WRITTEN INSTRUCTION
Extract every line from the entries below and reproduce each one without a single change.

[Entries on target coordinates]
____________
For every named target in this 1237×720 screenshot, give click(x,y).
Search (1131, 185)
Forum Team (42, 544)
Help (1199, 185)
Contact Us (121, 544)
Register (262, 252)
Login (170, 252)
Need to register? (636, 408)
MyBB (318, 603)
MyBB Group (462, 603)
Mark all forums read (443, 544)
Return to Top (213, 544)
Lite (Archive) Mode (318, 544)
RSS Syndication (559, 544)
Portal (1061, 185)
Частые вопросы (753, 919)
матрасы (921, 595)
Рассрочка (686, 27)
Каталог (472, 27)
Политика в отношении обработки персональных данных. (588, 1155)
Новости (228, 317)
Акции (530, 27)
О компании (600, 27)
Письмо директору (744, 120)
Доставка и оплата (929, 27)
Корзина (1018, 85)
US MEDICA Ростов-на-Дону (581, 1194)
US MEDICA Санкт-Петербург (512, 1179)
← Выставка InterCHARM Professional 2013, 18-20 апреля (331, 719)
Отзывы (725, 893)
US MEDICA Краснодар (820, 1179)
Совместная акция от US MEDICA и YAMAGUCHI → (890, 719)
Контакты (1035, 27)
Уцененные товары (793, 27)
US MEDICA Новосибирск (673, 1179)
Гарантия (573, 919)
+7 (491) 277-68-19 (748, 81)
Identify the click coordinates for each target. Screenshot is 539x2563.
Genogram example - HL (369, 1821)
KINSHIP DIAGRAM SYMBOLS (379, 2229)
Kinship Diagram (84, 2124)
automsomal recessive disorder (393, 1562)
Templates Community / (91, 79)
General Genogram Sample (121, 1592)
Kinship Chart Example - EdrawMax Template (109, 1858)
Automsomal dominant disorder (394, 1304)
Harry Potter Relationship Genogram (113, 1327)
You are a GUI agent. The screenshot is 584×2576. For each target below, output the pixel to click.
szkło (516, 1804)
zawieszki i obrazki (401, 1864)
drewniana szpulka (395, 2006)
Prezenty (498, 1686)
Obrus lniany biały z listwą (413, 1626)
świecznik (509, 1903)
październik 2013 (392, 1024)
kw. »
____________
SOLUTION TO THIS TASK
For every named target in this 1237×720 screenshot, give click(x,y).
Search (1131, 185)
Forum Team (42, 544)
Help (1199, 185)
Contact Us (121, 544)
Register (262, 252)
Login (170, 252)
Need to register? (636, 408)
MyBB (318, 603)
MyBB Group (462, 603)
Mark all forums read (443, 544)
Return to Top (213, 544)
Lite (Archive) Mode (318, 544)
RSS Syndication (559, 544)
Portal (1061, 185)
Частые вопросы (753, 919)
матрасы (921, 595)
Рассрочка (686, 27)
Каталог (472, 27)
Политика в отношении обработки персональных данных. (588, 1155)
Новости (228, 317)
Акции (530, 27)
О компании (600, 27)
Письмо директору (744, 120)
Доставка и оплата (929, 27)
Корзина (1018, 85)
US MEDICA Ростов-на-Дону (581, 1194)
US MEDICA Санкт-Петербург (512, 1179)
← Выставка InterCHARM Professional 2013, 18-20 апреля (331, 719)
Отзывы (725, 893)
US MEDICA Краснодар (820, 1179)
Совместная акция от US MEDICA и YAMAGUCHI → (890, 719)
Контакты (1035, 27)
Уцененные товары (793, 27)
US MEDICA Новосибирск (673, 1179)
Гарантия (573, 919)
+7 (491) 277-68-19 (748, 81)
Identify the click coordinates for each target. Screenshot is 539x2563.
Genogram example - HL (369, 1821)
KINSHIP DIAGRAM SYMBOLS (379, 2229)
Kinship Diagram (84, 2124)
automsomal recessive disorder (393, 1562)
Templates Community / (91, 79)
General Genogram Sample (121, 1592)
Kinship Chart Example - EdrawMax Template (109, 1858)
Automsomal dominant disorder (394, 1304)
Harry Potter Relationship Genogram (113, 1327)
You are a GUI agent. The screenshot is 584×2576. For each target below, output the pixel to click.
szkło (516, 1804)
zawieszki i obrazki (401, 1864)
drewniana szpulka (395, 2006)
Prezenty (498, 1686)
Obrus lniany biały z listwą (413, 1626)
świecznik (509, 1903)
październik 2013 (392, 1024)
kw. »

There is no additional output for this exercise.